Conservatives are trying to downplay the implications of the decision by emphasizing that it was a narrow ruling that only covered certain types of businesses and certain types of birth control. Yet such decisions are a slippery slope. Catholic hospitals are already allowed to refuse to perform sterilization procedures such as tubal ligations. Will this new ruling allow them to prevent their employees from seeking such procedures at all? What about a mom and pop drug store in a small town? Will women be prevented from buying contraceptives there because of the owners’ religious objections?

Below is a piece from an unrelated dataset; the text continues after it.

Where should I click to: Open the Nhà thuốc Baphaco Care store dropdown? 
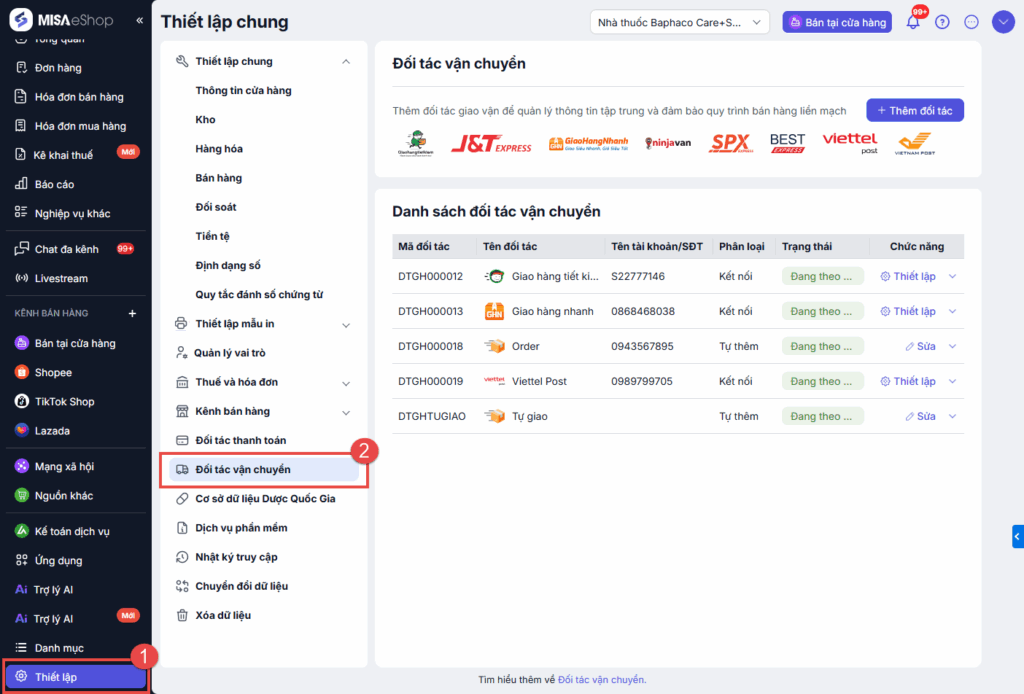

There is always a balance to be struck between individuals’ competing rights. I would never want to require a Catholic doctor to perform an abortion, for example. But there is a huge difference between promoting something to which one has religious objections and allowing others to make that decision for themselves.

In the case of Hobby Lobby, there is also the hypocrisy factor. If the owners are so adamantly opposed to such contraceptives as Plan B and IUDs, they should not invest in pharmaceutical companies that manufacture said drugs and devices. (Source: Huffington Post)

The gains women have made in the past 40 years have been due in large part to their ability to control reproduction. The advent of reliable contraception coincided with the huge influx of women into the work force in the 1970s. The advancement of women’s causes has made our nation stronger.

It’s time to pass an amendment to the Constitution to protect women’s rights and advancements. ERA NOW! (This time I’ll get a t-shirt.)